=== Document segment ===
This Policy describes the procedure for obtaining an initial listing of common shares (or equivalent securities) on the Green Stock Exchange (GREENSX). The Policy applies to Applications for Listing made concurrently with any Prospectus offering and applies to an Application for Listing of shares of an Issuer whose shares previously traded in another market or otherwise meets all Minimum Listing Requirements before listing.

The Policy does not address listing of securities other than common shares or preferred shares (or equivalent securities), which is covered in Policy 2.8—Supplemental Listings. This Policy does not describe the procedures for obtaining a listing pursuant to a Reverse Take-Over. The procedures for effecting a listing pursuant to a Change of Business and Reverse Take-Over are described in Policy 5.2—Changes of Business and Reverse Take-Overs.

The main headings in this Policy are:

1. Required Documentation
2. Trading in US Dollars
3. Significant Connection to Ontario

1. Required Documentation

In connection with an initial Application for Listing, an Issuer must file with the Green Stock Exchange (GREENSX) the documents described below.
===
**Challenges**:
(a) Filter the rows down to those containing the string "coordinates", matching case exactly, and copy each such line.
(b) Proceed with the listing policy text on the Green Stock Exchange, writing on from its last sentence.
The policy text and the rows are separate and unrelated.
=== Dataset records ===
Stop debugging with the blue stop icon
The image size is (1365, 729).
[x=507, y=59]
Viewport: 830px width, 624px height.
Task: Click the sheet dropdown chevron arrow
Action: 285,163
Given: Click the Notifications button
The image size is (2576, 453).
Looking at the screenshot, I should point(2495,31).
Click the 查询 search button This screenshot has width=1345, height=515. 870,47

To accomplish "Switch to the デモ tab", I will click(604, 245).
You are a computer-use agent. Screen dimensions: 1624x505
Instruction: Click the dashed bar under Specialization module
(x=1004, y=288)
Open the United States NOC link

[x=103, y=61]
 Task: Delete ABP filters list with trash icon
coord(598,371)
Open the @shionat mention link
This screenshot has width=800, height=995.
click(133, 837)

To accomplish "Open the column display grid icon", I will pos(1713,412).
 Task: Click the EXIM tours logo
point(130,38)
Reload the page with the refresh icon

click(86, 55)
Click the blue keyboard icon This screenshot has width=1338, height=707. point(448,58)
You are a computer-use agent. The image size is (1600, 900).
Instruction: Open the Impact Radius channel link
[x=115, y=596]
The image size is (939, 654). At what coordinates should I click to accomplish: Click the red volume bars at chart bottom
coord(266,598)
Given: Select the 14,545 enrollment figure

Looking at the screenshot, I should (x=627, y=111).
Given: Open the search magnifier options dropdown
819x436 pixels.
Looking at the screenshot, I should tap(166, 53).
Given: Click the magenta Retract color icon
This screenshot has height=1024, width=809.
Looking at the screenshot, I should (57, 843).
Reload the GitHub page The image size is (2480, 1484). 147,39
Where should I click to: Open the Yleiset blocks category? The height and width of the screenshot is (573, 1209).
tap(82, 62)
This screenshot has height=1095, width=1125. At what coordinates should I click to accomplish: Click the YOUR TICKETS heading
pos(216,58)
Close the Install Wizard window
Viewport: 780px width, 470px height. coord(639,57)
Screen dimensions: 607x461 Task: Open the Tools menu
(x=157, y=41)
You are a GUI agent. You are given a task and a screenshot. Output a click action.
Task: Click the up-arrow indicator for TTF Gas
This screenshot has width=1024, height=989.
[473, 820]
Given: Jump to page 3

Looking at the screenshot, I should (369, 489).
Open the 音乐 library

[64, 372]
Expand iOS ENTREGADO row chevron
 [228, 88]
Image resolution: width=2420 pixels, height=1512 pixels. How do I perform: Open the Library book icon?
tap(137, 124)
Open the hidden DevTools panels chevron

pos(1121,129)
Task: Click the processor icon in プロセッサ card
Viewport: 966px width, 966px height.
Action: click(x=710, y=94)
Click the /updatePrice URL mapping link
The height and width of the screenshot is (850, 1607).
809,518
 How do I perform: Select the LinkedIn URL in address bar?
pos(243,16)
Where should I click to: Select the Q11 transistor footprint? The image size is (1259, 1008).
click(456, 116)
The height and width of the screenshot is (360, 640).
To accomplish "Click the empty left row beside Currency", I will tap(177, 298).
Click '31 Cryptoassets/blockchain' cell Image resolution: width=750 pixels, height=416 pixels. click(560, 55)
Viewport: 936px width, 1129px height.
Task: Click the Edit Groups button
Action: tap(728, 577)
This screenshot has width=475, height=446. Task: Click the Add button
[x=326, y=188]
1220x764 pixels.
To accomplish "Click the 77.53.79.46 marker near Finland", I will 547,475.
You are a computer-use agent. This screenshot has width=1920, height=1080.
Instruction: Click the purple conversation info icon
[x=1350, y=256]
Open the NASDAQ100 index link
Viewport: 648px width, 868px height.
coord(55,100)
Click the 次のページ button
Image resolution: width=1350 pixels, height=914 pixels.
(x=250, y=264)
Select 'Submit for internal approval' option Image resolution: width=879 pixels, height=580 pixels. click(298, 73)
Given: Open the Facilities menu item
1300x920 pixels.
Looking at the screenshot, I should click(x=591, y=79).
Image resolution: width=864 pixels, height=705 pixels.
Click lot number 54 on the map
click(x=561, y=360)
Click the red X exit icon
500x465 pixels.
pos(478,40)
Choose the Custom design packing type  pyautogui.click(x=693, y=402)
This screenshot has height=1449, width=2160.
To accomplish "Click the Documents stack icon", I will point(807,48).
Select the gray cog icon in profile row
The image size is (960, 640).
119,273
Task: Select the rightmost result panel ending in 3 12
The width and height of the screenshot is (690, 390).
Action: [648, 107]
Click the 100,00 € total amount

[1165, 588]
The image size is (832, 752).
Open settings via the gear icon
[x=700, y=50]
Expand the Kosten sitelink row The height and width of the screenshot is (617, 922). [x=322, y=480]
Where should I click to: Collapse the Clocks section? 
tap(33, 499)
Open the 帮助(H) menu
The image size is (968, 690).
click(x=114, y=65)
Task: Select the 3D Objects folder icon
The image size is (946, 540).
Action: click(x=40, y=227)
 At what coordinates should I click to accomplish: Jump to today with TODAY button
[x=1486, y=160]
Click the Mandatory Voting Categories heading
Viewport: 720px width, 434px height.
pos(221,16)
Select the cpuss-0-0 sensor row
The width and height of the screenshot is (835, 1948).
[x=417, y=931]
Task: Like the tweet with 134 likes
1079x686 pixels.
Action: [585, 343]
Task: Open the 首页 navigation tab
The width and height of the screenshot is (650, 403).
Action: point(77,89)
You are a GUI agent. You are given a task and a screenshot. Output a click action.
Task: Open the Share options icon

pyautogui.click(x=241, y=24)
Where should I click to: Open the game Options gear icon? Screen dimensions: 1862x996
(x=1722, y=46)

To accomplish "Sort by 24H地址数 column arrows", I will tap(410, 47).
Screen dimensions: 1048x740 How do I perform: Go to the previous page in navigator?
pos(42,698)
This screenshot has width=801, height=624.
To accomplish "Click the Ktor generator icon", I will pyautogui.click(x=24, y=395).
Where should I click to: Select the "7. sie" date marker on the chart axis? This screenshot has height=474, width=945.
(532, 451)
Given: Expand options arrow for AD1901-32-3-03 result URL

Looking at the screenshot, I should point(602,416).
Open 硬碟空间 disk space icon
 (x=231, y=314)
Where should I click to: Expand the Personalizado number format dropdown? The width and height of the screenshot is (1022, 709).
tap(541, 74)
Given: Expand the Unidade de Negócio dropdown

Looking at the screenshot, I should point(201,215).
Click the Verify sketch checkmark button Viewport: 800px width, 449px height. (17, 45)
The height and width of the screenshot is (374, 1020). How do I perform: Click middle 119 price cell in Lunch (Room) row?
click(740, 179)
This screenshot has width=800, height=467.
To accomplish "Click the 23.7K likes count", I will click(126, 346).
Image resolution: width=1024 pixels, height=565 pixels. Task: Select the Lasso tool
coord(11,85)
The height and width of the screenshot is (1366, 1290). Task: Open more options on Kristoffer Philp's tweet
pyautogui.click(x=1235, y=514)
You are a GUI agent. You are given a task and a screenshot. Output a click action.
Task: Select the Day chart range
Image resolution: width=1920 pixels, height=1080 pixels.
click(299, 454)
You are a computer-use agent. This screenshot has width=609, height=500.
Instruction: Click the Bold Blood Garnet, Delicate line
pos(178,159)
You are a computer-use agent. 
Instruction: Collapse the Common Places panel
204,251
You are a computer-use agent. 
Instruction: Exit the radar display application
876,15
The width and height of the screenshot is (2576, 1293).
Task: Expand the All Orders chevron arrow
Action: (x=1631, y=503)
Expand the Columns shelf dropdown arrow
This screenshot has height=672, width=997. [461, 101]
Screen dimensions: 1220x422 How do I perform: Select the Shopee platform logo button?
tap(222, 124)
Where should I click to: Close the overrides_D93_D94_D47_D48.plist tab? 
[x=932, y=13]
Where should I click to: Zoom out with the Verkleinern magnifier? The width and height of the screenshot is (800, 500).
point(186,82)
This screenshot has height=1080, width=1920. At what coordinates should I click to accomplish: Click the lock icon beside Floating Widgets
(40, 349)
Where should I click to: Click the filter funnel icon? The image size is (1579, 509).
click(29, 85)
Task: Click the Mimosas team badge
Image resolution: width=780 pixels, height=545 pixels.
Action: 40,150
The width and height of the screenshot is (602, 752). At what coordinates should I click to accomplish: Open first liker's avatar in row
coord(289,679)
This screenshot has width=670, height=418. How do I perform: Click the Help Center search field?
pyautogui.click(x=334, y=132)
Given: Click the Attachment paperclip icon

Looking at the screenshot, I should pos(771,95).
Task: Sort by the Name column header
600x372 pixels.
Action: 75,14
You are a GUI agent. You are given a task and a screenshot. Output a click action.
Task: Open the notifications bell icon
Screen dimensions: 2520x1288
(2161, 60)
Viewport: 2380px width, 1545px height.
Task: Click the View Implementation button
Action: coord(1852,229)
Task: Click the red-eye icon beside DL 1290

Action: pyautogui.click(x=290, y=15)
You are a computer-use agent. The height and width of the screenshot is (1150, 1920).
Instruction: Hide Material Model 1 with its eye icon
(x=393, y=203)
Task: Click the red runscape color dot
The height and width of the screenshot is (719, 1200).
===
**Responses**:
(a)
The image size is (939, 654). At what coordinates should I click to accomplish: Click the red volume bars at chart bottom
This screenshot has height=1095, width=1125. At what coordinates should I click to accomplish: Click the YOUR TICKETS heading
 At what coordinates should I click to accomplish: Jump to today with TODAY button
This screenshot has height=1080, width=1920. At what coordinates should I click to accomplish: Click the lock icon beside Floating Widgets
The width and height of the screenshot is (602, 752). At what coordinates should I click to accomplish: Open first liker's avatar in row

(b)
    1.1 Initial Submission

    The initial submission in connection with an Application for Listing must include the following:

    (a) a letter requesting conditional acceptance of the listing of shares that:

    (i) specifies the applicable industry and category for which the Issuer is applying for listing;

    (ii) provides a summary explanation as to how the Issuer has met each of the applicable Minimum Listing Requirements (See Policy 2.1—Minimum Listing Requirements);

    (iii) indicates the number and class of the Issuer's shares to be issued and outstanding at the time of listing and if convertible or exchangeable securities will be issued and outstanding at the time of listing, indicating the number and type of shares reserved for issuance on exercise or conversion;

    (iv) where applicable, identifies any required waiver or exemptive relief application made or to be made pursuant to applicable Securities Laws; and

    (v) identifies three or four choices for a stock symbol, and if possible, that is not identical to those on any other stock exchange.

    (b) if the Application for Listing is made concurrently with a Prospectus offering, a copy of the preliminary Prospectus (similar to form U-7 of small company offering registration [SCOR]);

    (c)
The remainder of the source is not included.